He was given command of the squadron two months later. Now an acting squadron leader, he oversaw his command's conversion from Spitfire IXs to the Hawker Tempest. He led the squadron during its support of the parachute landings at Arnhem, targeting the German flak guns.

Afterwards, and now flying from Holland, No. 80 Squadron joined No. 122 Wing. Originally tasked with defensive work, protecting bridges and airfields from attacks by the Luftwaffe, in December the squadron switched to offensive operations. Soon afterwards, he was credited with damaging two Junkers Ju 188 bombers. He was stood down from operations in early January 1945, on account of being fatigued from his extensive war service, and was sent to serve at the headquarters of No. 83 Group. Later that month, his award of a bar to his DFC was announced. He was invested with the DFC in a ceremony at Buckingham Palace later in the year.

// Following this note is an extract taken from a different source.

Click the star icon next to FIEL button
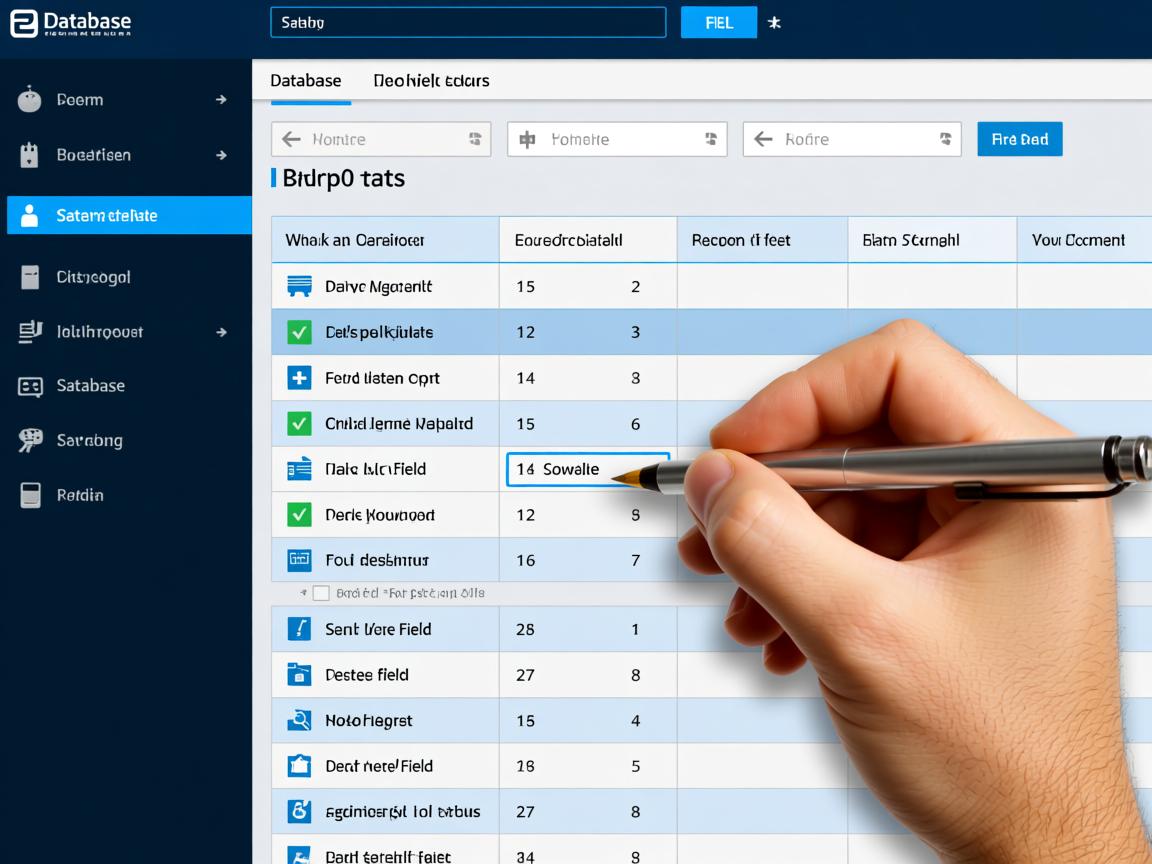 click(x=774, y=23)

Tiring of his headquarters role, Spurdle volunteered for duty as an air-support controller. Having received training in radio duties, Spurdle participated in Operation Varsity, the second airborne crossing of the Rhine. Attached to the British 6th Airborne Division, he was commander of three RAF radio teams. Landed by glider at Wesel on 24 March, his teams were tasked with handling of air-support for the ground forces involved in the action. For his work on this occasion, he was mentioned in despatches. He was later attached to the 11th Armoured Division, working in a similar role co-ordinating fighter activities in support of the British forces as they advanced to the Elbe, where he finished the war in May 1945.

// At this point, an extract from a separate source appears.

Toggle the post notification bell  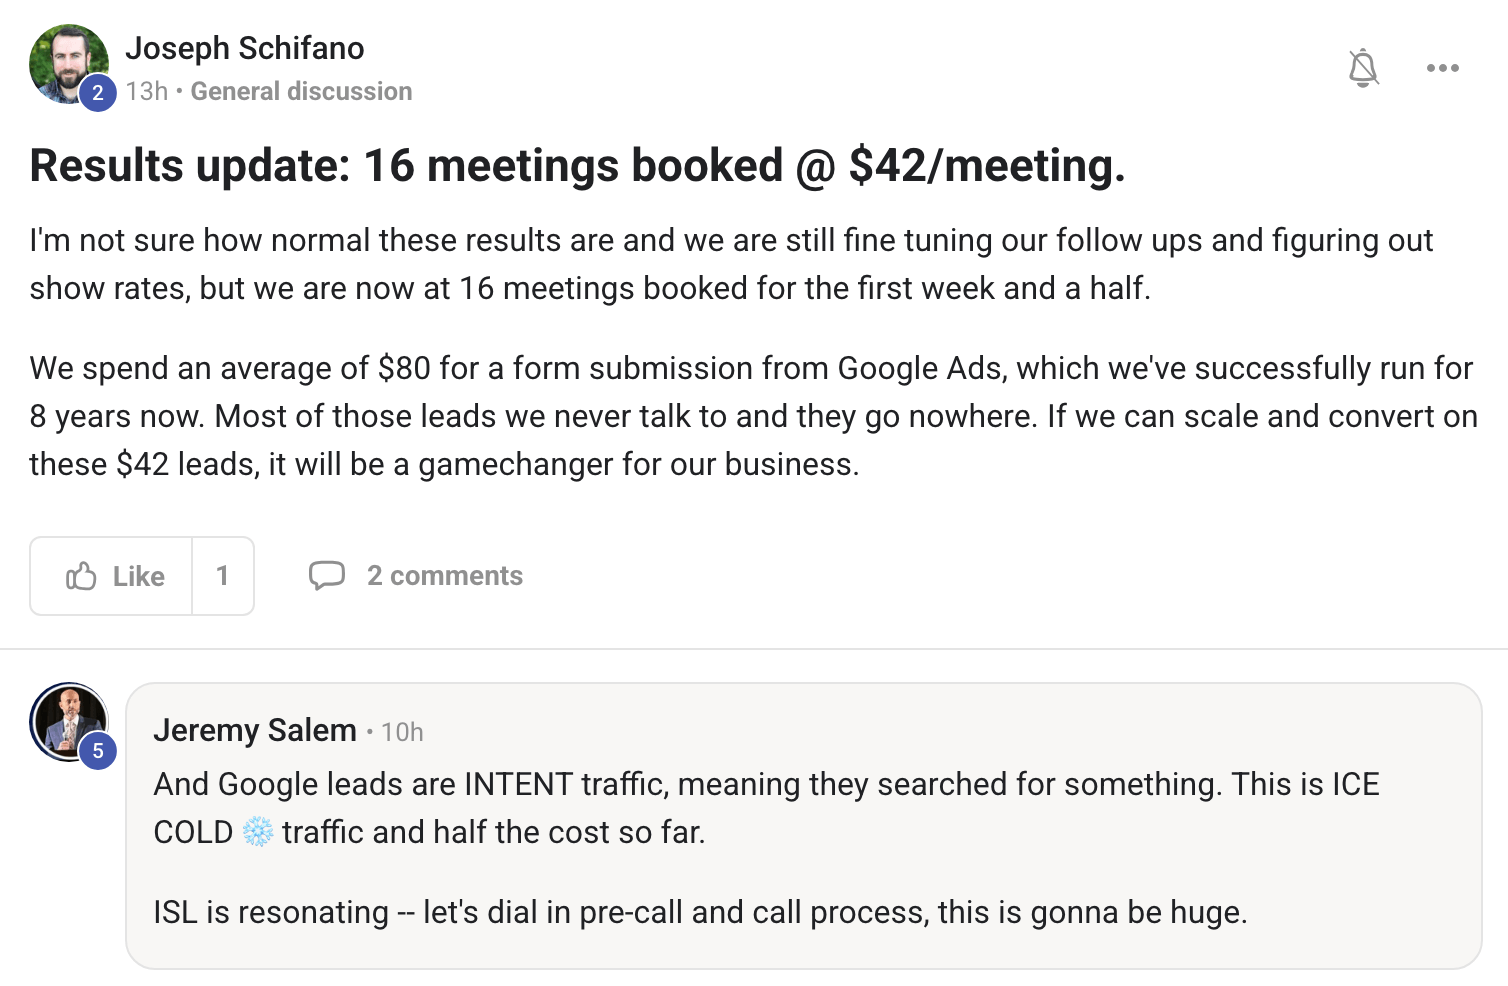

Spurdle, now a wing commander, flew 565 operational sorties, including his glider flight with the 6th Airborne Division, during the course of the war, and was credited with destroying ten enemy aircraft, two, and a half share in another, probably destroyed and nine damaged. The aviation historian Mike Spick gives similar totals for Spurdle, although credits him with eleven damaged rather than nine.

==Later life==
In July 1945, Spurdle was sent to the Central Gunnery School at Catfoss. He was to take an instructor's course there but a few days after his arrival, his service with the RAF ended and he was transferred to the RNZAF. This required him to give up his commission in the RAF. He was repatriated to New Zealand in November, sailing aboard the RMS Rangitata. He was transferred to the reserve in April 1946, after a period of leave.

Returning to civilian life, Spurdle established an engineering business in Wanganui. He became interested in maritime pursuits, taking up diving and going on a sailing cruise for four months around the South Pacific. Following this, he constructed a catamaran, the Whai, an endeavour which took four years. Once completed, he sailed the Whai to Japan. His account of the construction of the catamaran and its subsequent voyage to Japan was published as Into the Rising Sun in 1972. Moving to Whitianga, he completed a second catamaran in 1978. He later wrote his memoirs, The Blue Arena, published in 1986. He died on 5 March 1994 at Whitianga and his remains were interred at Mercury Bay cemetery. With his wife, Shirley, he had three children.